--- Teks Sumber ---
Minggu, 04 Desember 2016

REKAYASA PERTUMBUHAN EKONOMI

Rekayasa pertumbuhan ekonomi adalah menarik mencermati pendapat Wakil Presiden Senior Bank Dunia Paul Romer yang intinya kira-kira mengatakan bahwa bila pemerintah mengambil tanggung jawab dengan mengarahkan tipe baru investasi yang membuat seluruh kalangan masyarakat dapat memiliki kesempatan untuk belajar maka ada kemungkinan untuk mempertahankan pola pertumbuhan melalui kesetaraan.
Dari pendapat di atas tampak bahwa Bank Dunia mencoba mengarahkan sorotannya pada peran pemerintah dalam menciptakan kebijakan investasi agar pertumbuhan yang diciptakannya memberikan dampak positif-konkret bagi upaya mengatasi ketimpangan. Bank Dunia tampaknya memahami persoalan yang dihadapi negara-negara berpenghasilan menengah yang walaupun berhasil menjaga ritme pertumbuhan namun gagal mengatasi jurang ketimpangan. Apa yang tengah dihadapi Indonesia hingga hari ini secara jelas menunjukkan sebuah contoh nyata gagalnya investasi dan pertumbuhan mengatasi realitas ketimpangan yang kian mengkhawatirkan.
Maka, penting menggaris-bawahi pandangan Bank Dunia tersebut dalam apa yang disebutnya “tipe investasi baru”. Apa yang kita disebut sebagai optimalisasi fungsi investasi dalam mengatasi realitas ketimpangan di tengah pertumbuhan yang menjanjikan sesungguhnya bertolak dari keprihatinan yang sama, yakni kian lebarnya jurang ketimpangan itu, yang terbaca pada Rasio Gini berada di angka 0,40. Belum lagi kita bicara soal kemiskinan, pengangguran dan masalah-masalah sosial ekonomi lainnya yang keseluruhannya bermuara pada isu dipertanyakannya fungsi investasi dan pertumbuhan tadi.

--- Catatan Data ---
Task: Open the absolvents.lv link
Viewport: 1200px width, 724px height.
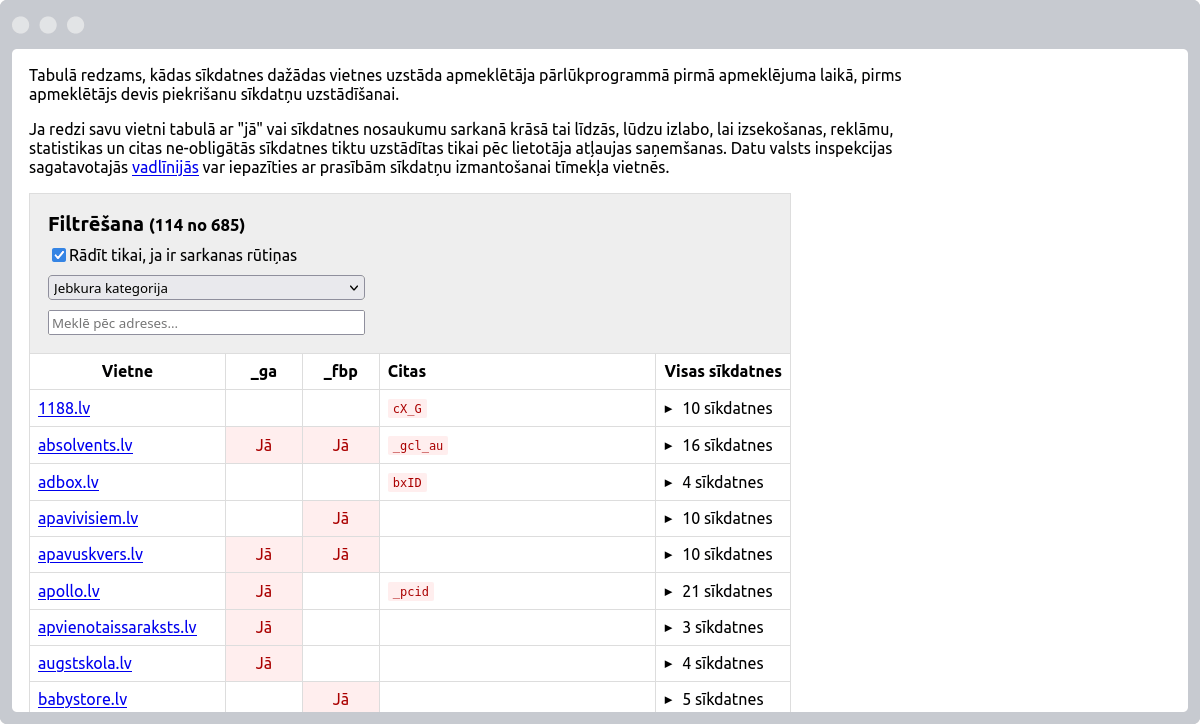Action: 85,445
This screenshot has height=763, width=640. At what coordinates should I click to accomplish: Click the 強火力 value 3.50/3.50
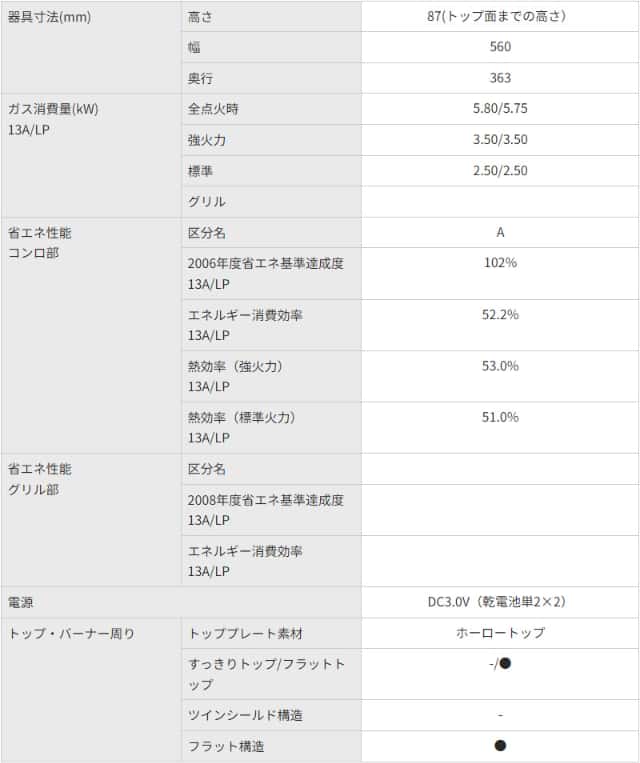point(500,139)
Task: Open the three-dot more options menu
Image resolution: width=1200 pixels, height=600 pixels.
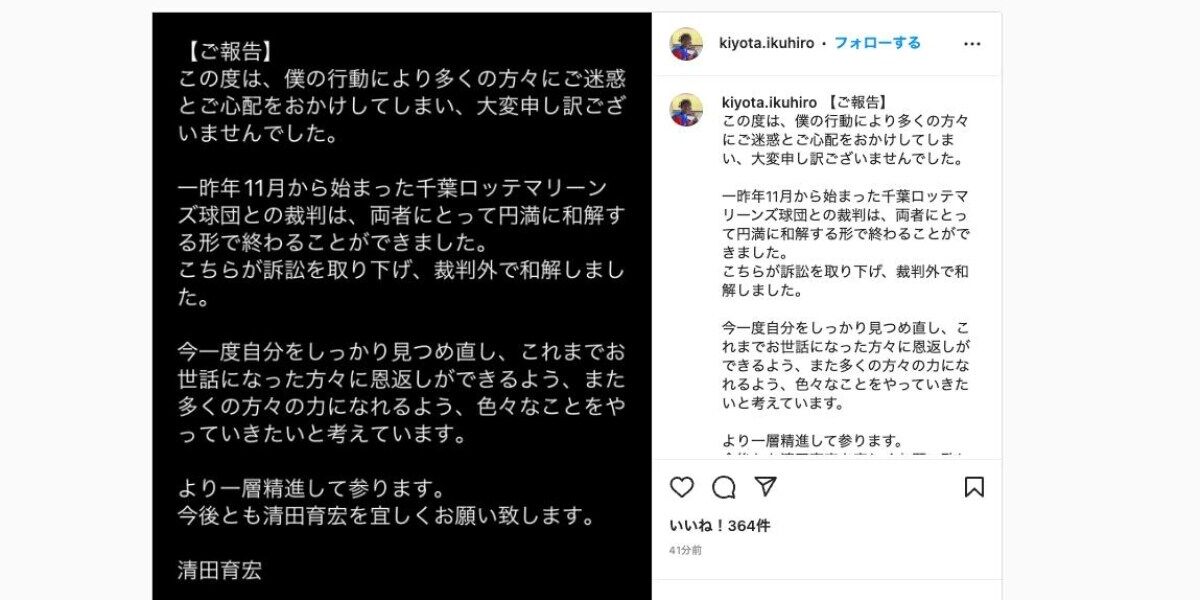Action: point(972,44)
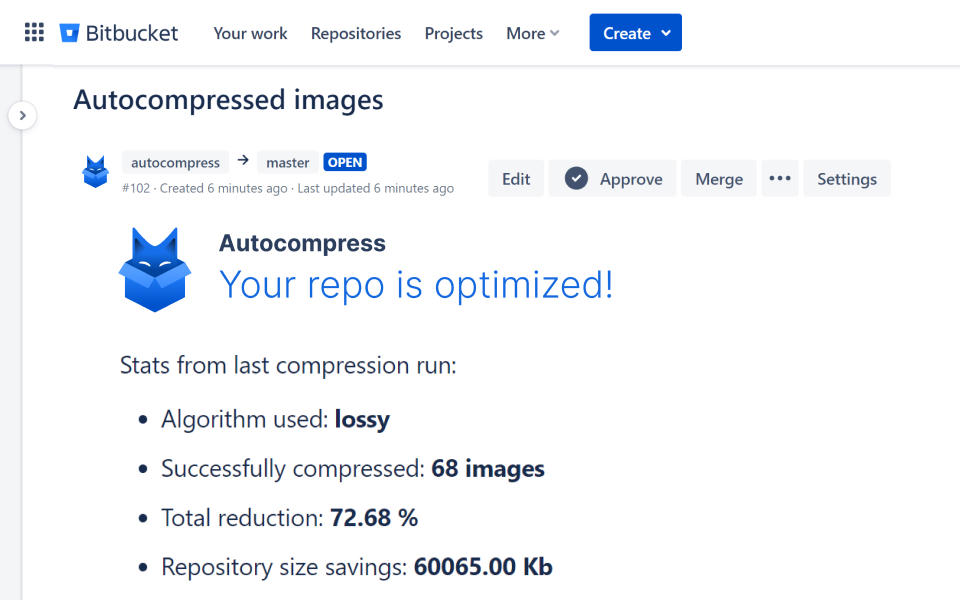Click the arrow icon between branch labels

240,161
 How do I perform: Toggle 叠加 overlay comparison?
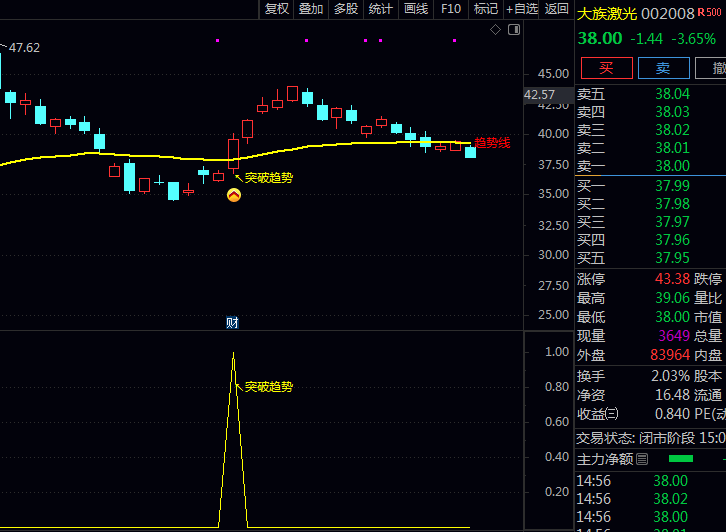tap(311, 9)
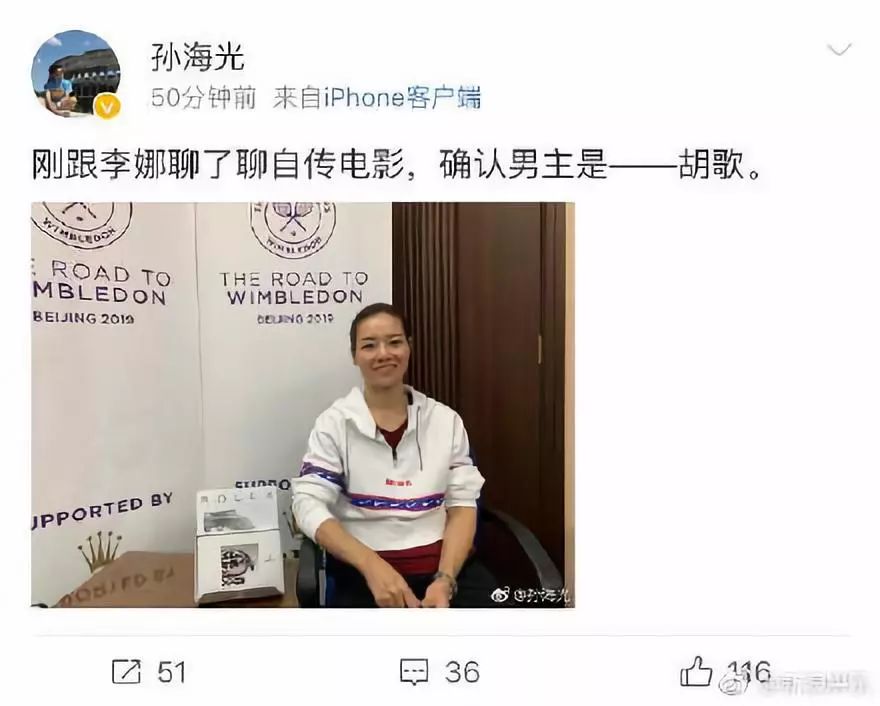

--- Ketentuan Latihan ---
- 1) Tolong sunting bagian teks sumber yang dibuka dengan kata-kata "Dari pendapat di" dan ditutup dengan "yang kian mengkhawatirkan.", lalu ganti "ritme" menjadi "laju".
- 2) Menurut teks sumber, Rasio Gini berada di angka berapa?
Kerjakan semuanya hanya berdasarkan teks sumber, bukan materi.

--- Jawaban Berurutan ---
- 1)
Dari pendapat di atas tampak bahwa Bank Dunia mencoba mengarahkan sorotannya pada peran pemerintah dalam menciptakan kebijakan investasi agar pertumbuhan yang diciptakannya memberikan dampak positif-konkret bagi upaya mengatasi ketimpangan. Bank Dunia tampaknya memahami persoalan yang dihadapi negara-negara berpenghasilan menengah yang walaupun berhasil menjaga laju pertumbuhan namun gagal mengatasi jurang ketimpangan. Apa yang tengah dihadapi Indonesia hingga hari ini secara jelas menunjukkan sebuah contoh nyata gagalnya investasi dan pertumbuhan mengatasi realitas ketimpangan yang kian mengkhawatirkan.

- 2) Rasio Gini berada di angka 0,40.